Telehealth also is being used in the mental health space, allowing patients to have online therapy appointments regardless of their ability to get in to a physical office. This makes access to mental health services greater, and helps those who may live rurally, have schedules that don’t allow for regular office visits, or who may be too ill or infirm to leave their homes get the help they need.
Not all new medical technology is big and flashy; in fact, some of the most revolutionary developments are very, very small.
For years, doctors and researchers have used nanotechnology to aid in the diagnosis and treatment of invasive diseases such as cancer. Recently, use has become more widespread as the technology has become more affordable and as patients have demanded less invasive, more effective treatments.

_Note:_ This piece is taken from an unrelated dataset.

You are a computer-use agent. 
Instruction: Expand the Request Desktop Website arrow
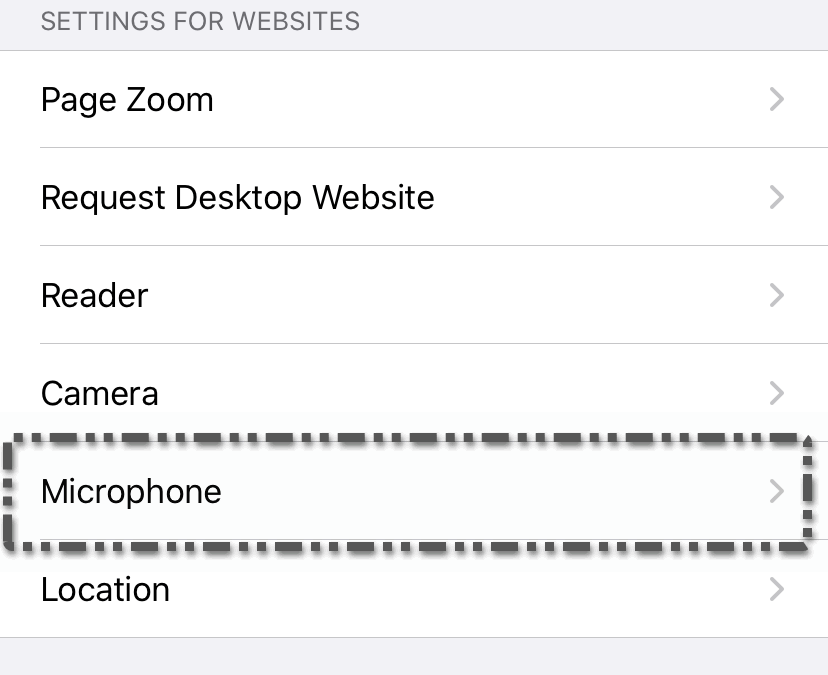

Nanotechnology has a variety of uses, from the passive imaging applications of gold and silver particles to the aggressive cancer-fighting uses of single-strand DNA nanorobots. With nanotechnology, doctors can precisely target whatever they’re looking for or wanting to correct, sparing the patient from potentially risky surgery with long recovery times.
Diseases are caused by a mutation of the DNA, whether that’s a hereditary condition or something contracted such as HIV. With gene editing, scientists are hopeful that they may be able to find affected genes and “edit out” the harmful portions, leaving behind only the healthy DNA.
One advancement that has made this process faster and more accurate is CRISPR (Clustered Regularly Interspaced Short Palindromic Repeats), which harnesses the natural immune systems of invading viruses, allowing scientists to “cut out” the harmful DNA.
While there is a great deal of promise with the widespread use of this technology, it’s not without its controversy. Many critics see the use of CRISPR and other gene editing technology as humans “playing God,” thinking it could lead to people selecting only the most favorable traits for children.